Screenshot grounding data
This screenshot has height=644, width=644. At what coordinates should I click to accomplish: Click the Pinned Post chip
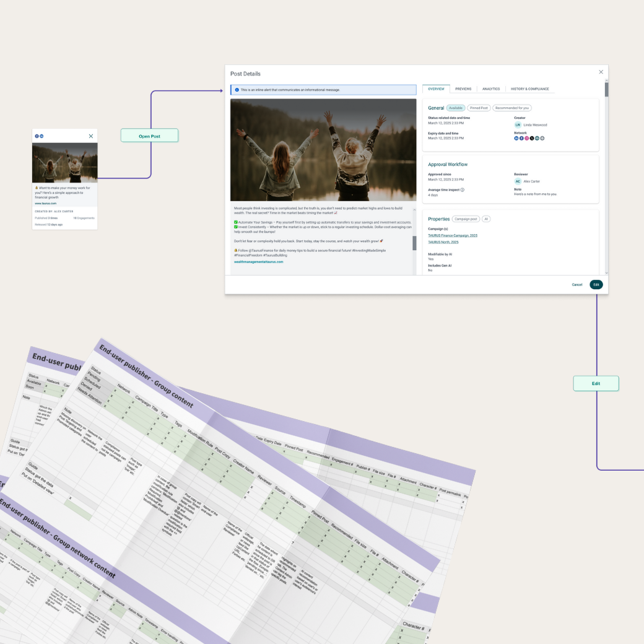[479, 108]
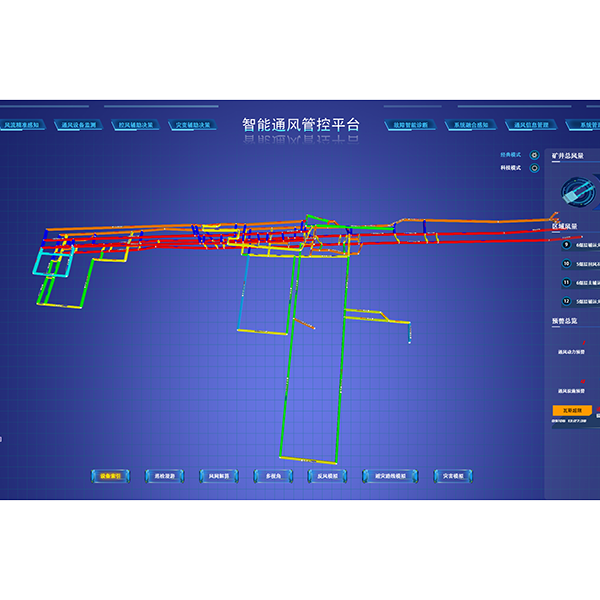600x600 pixels.
Task: Toggle the highlighted 设备索引 button
Action: click(x=110, y=476)
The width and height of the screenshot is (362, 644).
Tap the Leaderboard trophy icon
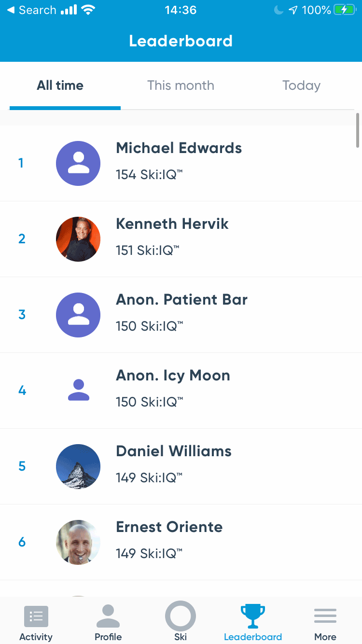pyautogui.click(x=253, y=616)
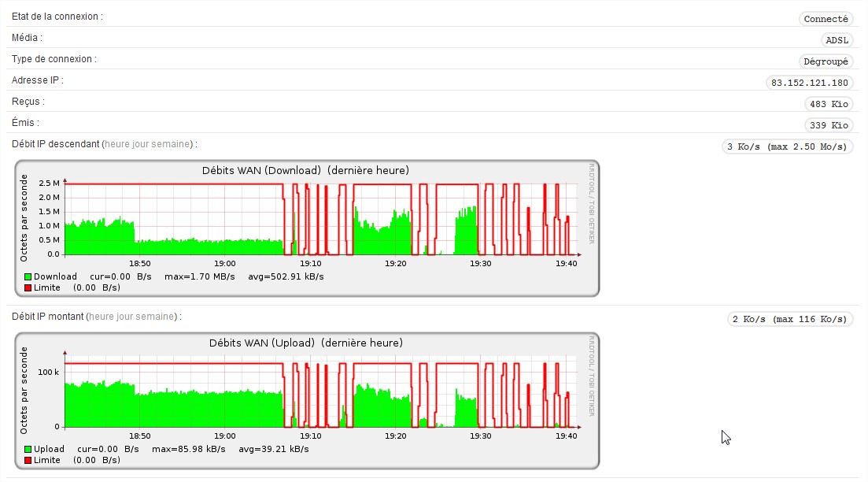Click the red Limite legend swatch
This screenshot has width=868, height=482.
pyautogui.click(x=27, y=287)
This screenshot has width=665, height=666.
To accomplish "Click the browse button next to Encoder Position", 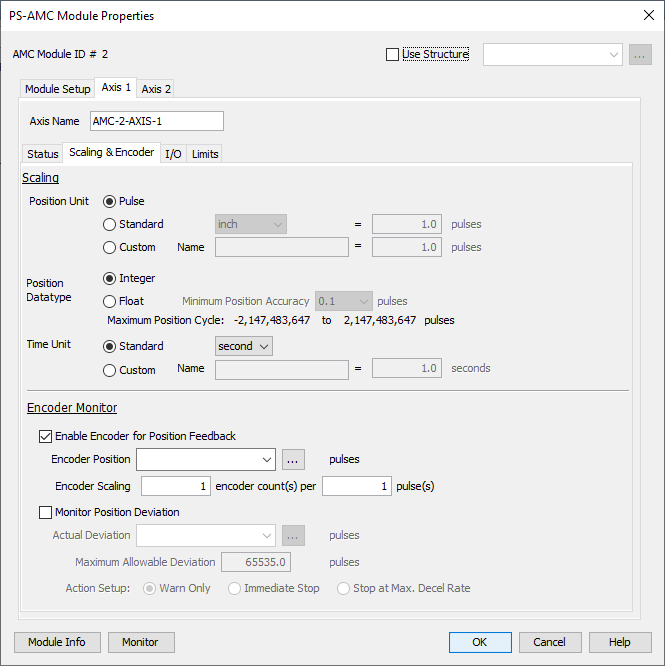I will pos(292,460).
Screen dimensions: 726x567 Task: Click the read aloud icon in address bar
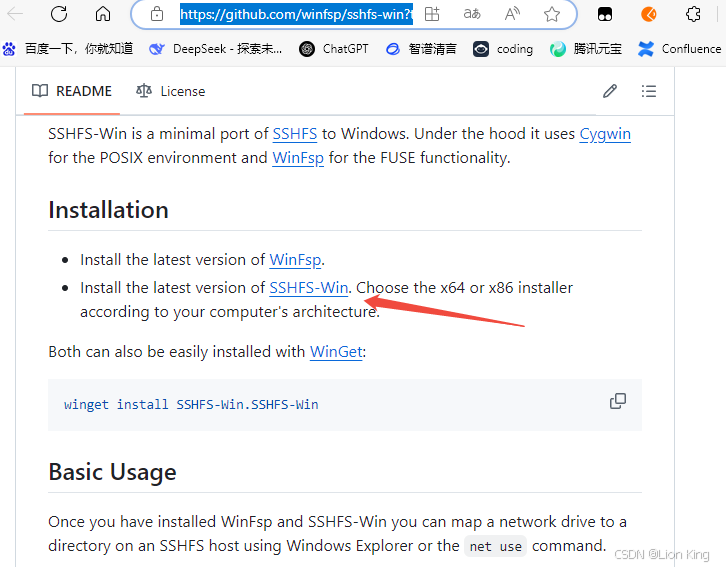click(x=513, y=14)
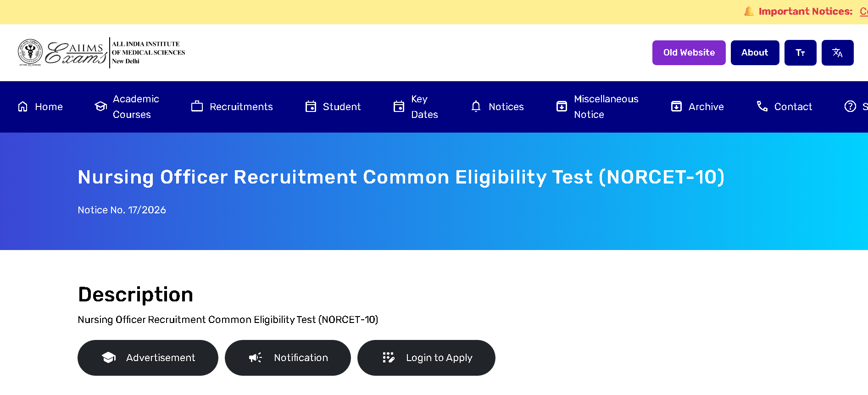View the Notification button
The height and width of the screenshot is (395, 868).
(x=288, y=358)
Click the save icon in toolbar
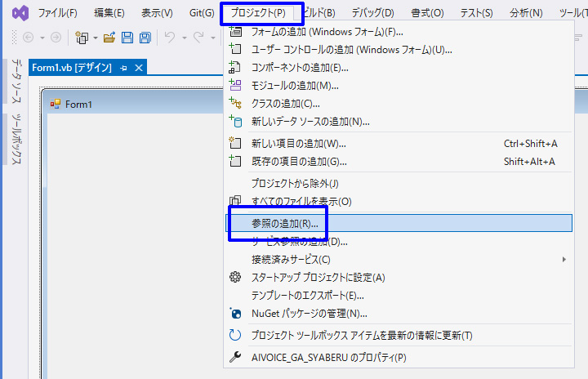The image size is (588, 379). [x=127, y=38]
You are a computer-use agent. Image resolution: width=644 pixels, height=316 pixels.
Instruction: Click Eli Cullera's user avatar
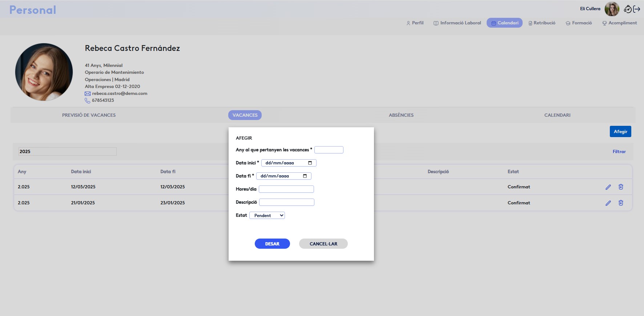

> **TASK DETAILS**: Ignoring the pictures, write out word for word only the lines from the one containing "Screen dimensions: 726x567" through the last line of the data, both ends included.

> **RESPONSE**:
Screen dimensions: 726x567 Task: Click the read aloud icon in address bar
click(x=513, y=14)
View the Notification button
The height and width of the screenshot is (395, 868).
(x=288, y=358)
Click the save icon in toolbar
The image size is (588, 379). [x=127, y=38]
You are a computer-use agent. Image resolution: width=644 pixels, height=316 pixels.
Instruction: Click Eli Cullera's user avatar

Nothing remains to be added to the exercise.